Return the full listing character for character, without its pictures.

Source records Start Marker

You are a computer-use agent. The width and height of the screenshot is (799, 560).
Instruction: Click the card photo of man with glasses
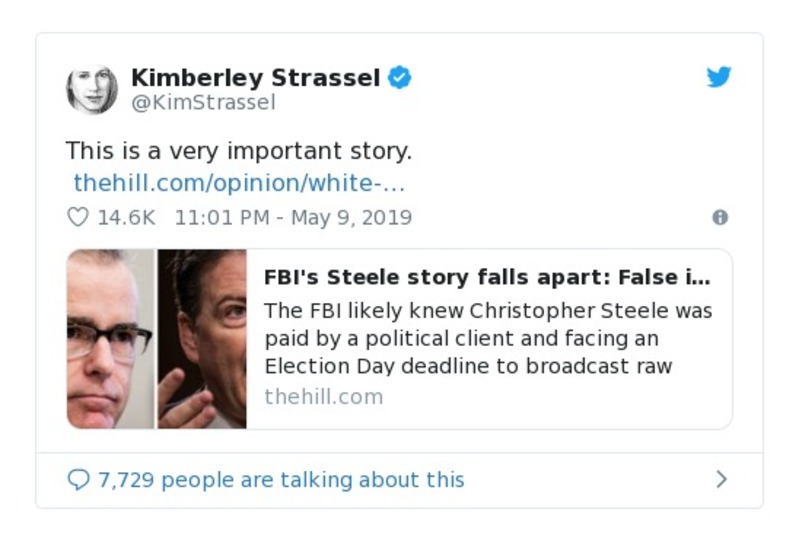110,339
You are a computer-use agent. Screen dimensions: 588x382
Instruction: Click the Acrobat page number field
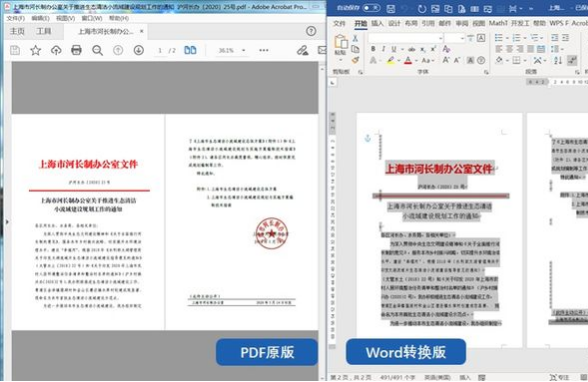pyautogui.click(x=160, y=50)
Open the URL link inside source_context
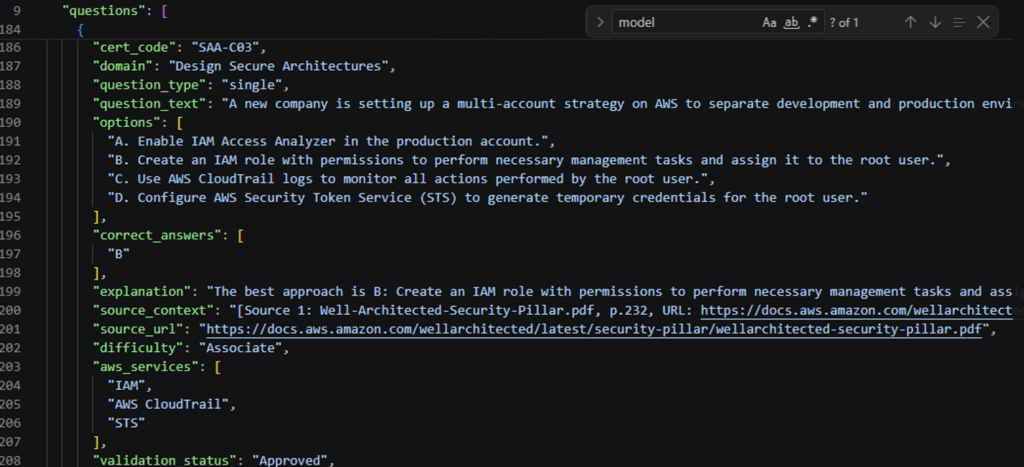1024x467 pixels. [862, 310]
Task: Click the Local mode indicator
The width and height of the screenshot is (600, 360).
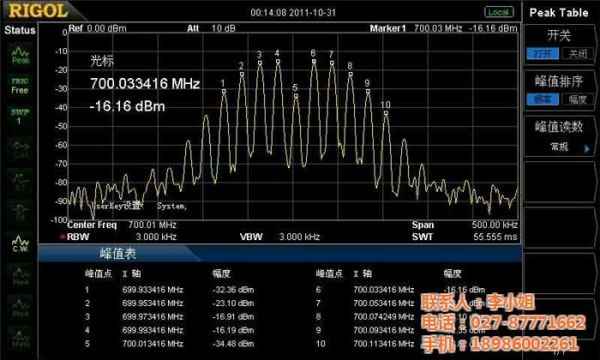Action: click(x=499, y=12)
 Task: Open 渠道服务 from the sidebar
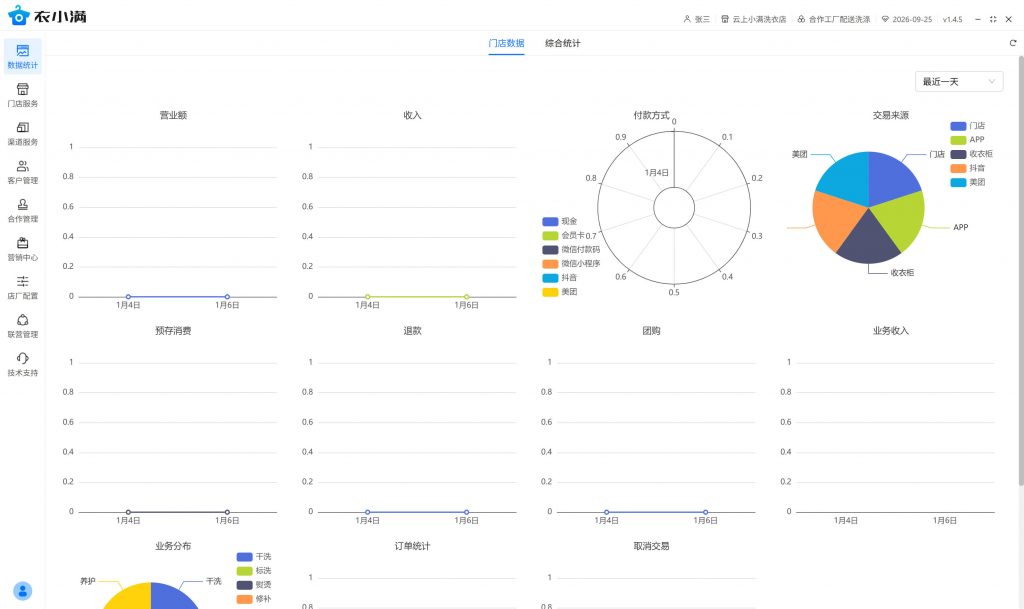point(22,133)
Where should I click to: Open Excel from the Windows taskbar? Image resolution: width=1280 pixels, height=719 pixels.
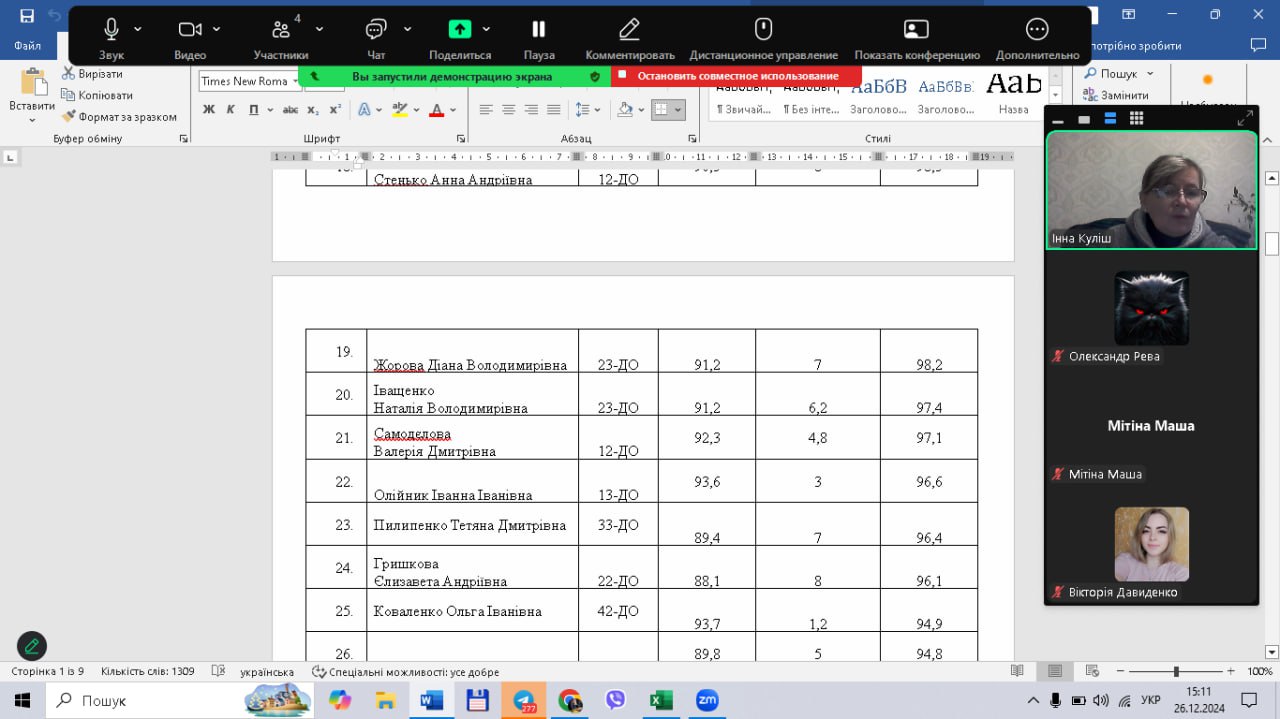660,700
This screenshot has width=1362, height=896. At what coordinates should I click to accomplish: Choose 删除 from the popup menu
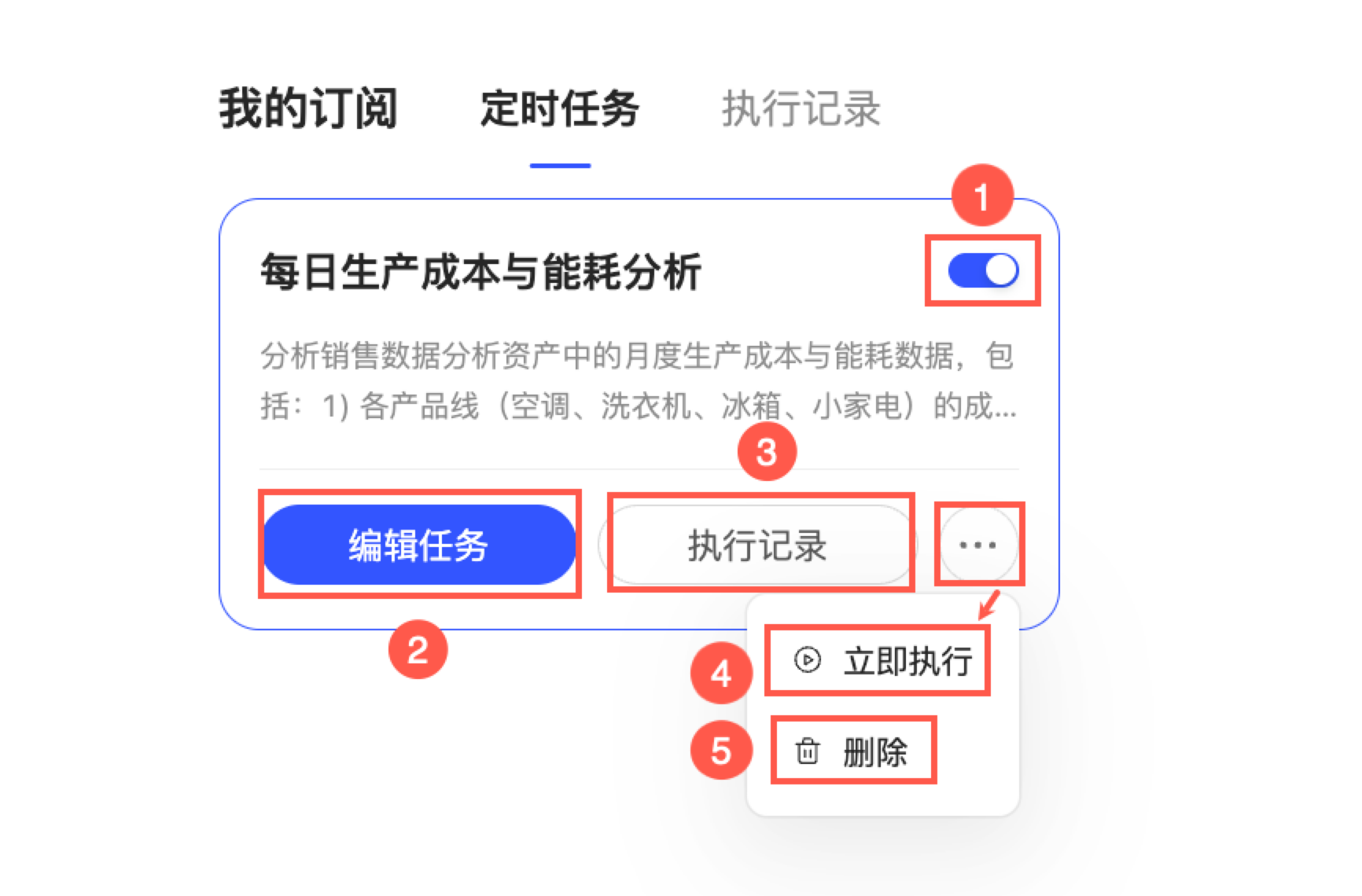click(853, 751)
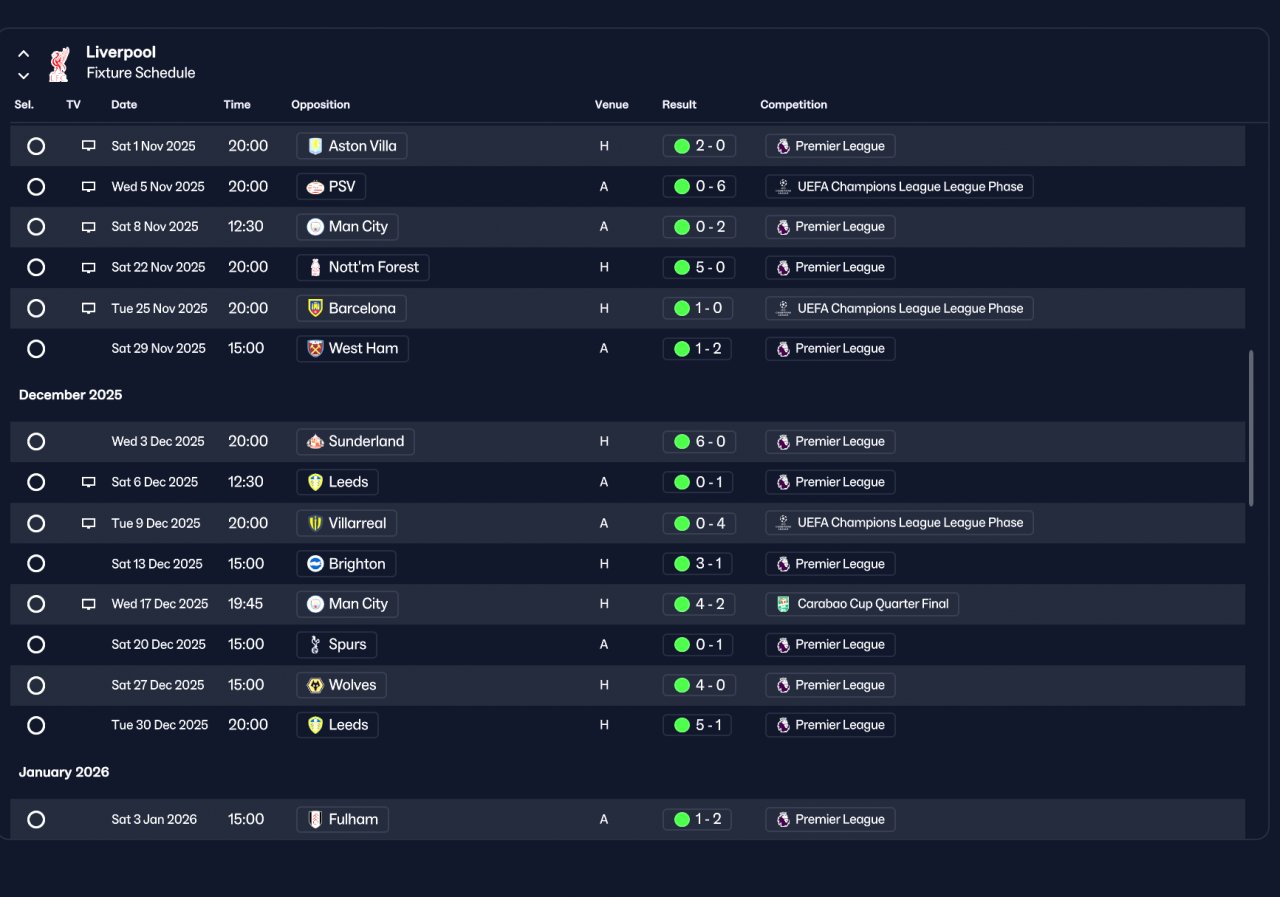Click the up chevron beside Liverpool
The image size is (1280, 897).
24,54
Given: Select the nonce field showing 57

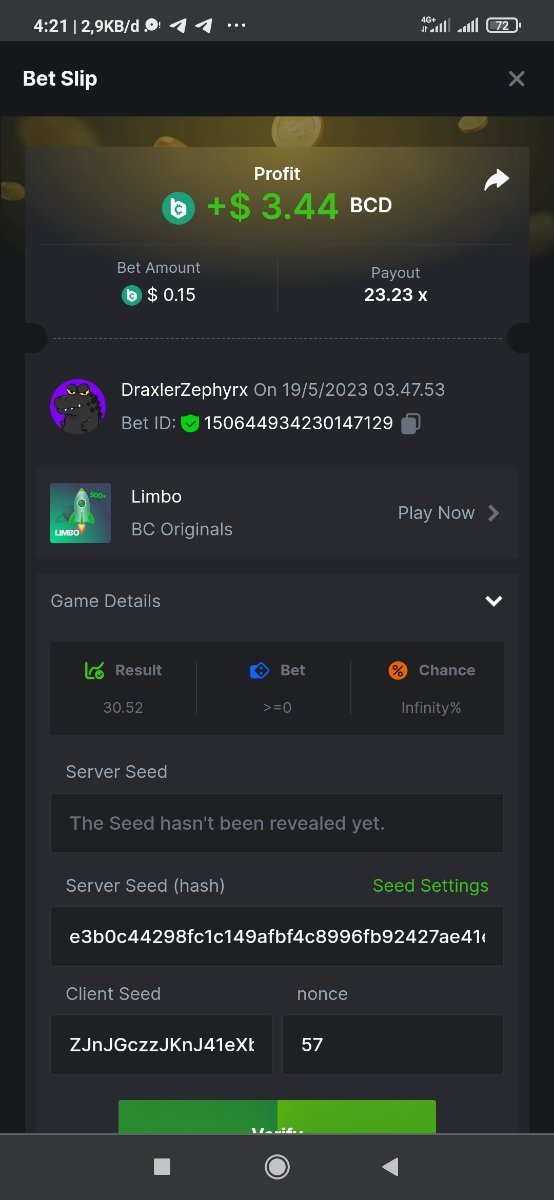Looking at the screenshot, I should (x=393, y=1045).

Source records End Marker

-- Answer to this exercise --
You are a computer-use agent. The width and height of the screenshot is (799, 560).
Instruction: Click the card photo of man with glasses
110,339
You are a computer-use agent. Screen dimensions: 588x382
Instruction: Click the Acrobat page number field
pyautogui.click(x=160, y=50)
Open the URL link inside source_context
1024x467 pixels. [862, 310]
Task: Click the Local mode indicator
The width and height of the screenshot is (600, 360).
Action: click(x=499, y=12)
 Task: Open 渠道服务 from the sidebar
point(22,133)
Where should I click to: Open Excel from the Windows taskbar? Image resolution: width=1280 pixels, height=719 pixels.
660,700
This screenshot has width=1362, height=896. At what coordinates should I click to accomplish: Choose 删除 from the popup menu
click(853, 751)
Click the up chevron beside Liverpool
The image size is (1280, 897).
24,54
Given: Select the nonce field showing 57

Looking at the screenshot, I should (x=393, y=1045).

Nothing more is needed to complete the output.